Cistercian monastery - the abbey in Wąchock, located in south-eastern Poland, close to the Sventokshinskih mountains. The monastery was founded in 1179 by the bishop of Krakow Gideon. Monastery found a precious monument of Romanesque architecture in Poland.
In 1218, Pope Honorius III issued a bull, protecting the abbey. In 1241 the temple was built in honor of the Blessed Virgin Mary and St. Florian. Twenty years later, the monastery was captured by the Mongols, property was looted, and some monks were killed. The monastery was restored Boleslaw the Chaste in 1260 and consecrated bishop of Krakow in 1270.

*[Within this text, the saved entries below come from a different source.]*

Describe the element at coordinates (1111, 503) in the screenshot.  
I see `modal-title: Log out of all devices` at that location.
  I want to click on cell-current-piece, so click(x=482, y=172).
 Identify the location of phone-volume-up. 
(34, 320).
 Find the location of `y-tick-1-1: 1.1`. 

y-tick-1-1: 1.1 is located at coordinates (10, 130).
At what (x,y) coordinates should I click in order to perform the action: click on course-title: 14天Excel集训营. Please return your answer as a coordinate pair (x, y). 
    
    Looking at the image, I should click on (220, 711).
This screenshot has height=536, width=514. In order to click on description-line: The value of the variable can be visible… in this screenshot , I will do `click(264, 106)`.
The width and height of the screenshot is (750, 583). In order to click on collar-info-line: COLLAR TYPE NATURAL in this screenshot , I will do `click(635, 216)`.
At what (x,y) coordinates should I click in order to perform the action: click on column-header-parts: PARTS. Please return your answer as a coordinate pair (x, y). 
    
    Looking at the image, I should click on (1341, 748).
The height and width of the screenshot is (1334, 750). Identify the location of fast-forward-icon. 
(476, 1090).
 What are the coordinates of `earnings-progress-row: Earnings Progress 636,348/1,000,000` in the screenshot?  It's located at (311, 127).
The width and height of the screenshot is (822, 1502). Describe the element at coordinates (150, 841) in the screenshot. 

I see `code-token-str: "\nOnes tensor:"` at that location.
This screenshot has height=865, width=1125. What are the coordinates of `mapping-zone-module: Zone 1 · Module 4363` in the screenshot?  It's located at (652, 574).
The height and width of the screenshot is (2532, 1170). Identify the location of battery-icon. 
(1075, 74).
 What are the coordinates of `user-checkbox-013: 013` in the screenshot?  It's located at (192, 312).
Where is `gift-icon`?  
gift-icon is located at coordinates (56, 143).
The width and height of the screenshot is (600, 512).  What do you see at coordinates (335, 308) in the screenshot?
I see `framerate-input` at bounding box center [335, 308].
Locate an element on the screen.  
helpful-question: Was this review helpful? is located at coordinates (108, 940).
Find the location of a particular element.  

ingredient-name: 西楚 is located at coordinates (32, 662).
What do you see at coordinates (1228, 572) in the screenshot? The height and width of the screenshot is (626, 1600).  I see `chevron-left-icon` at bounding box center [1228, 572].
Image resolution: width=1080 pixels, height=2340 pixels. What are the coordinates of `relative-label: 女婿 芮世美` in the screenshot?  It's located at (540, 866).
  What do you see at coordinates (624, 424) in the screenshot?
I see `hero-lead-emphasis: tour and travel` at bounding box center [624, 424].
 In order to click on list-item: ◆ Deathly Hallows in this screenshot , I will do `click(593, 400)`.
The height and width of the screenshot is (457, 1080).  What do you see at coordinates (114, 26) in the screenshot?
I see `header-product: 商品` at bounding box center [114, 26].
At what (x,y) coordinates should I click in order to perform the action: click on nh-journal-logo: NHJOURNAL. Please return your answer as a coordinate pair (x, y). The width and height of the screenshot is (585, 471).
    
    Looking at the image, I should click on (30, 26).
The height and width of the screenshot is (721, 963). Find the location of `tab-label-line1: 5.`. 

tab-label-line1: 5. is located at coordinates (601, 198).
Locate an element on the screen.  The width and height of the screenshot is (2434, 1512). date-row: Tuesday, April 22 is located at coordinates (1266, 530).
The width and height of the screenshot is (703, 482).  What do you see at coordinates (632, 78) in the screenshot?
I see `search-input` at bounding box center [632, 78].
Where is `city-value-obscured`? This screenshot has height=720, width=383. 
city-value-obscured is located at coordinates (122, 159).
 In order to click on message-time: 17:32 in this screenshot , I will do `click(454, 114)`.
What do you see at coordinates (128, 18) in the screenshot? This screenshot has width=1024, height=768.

Abbey flourished over the next few centuries from agriculture, income from the mining industry. In the middle of the seventeenth century in the monastery was reconstructed after a fire. In 1656 the Abbey was attacked by Prince George Rakoczy of Transylvania, which almost completely destroyed the building. Restoration work was carried out in 1659.
In the mid-eighteenth-century interior of the church was decorated with frescoes, the work of Anthony Fratskevich and Balthazar Fontana.
In 1819, Pope Pius VII dissolved the Abbey, the Cistercian monks left the house, the building was closed. The monks returned to the monastery in Wąchock only in 1951, after which in some areas has been a museum.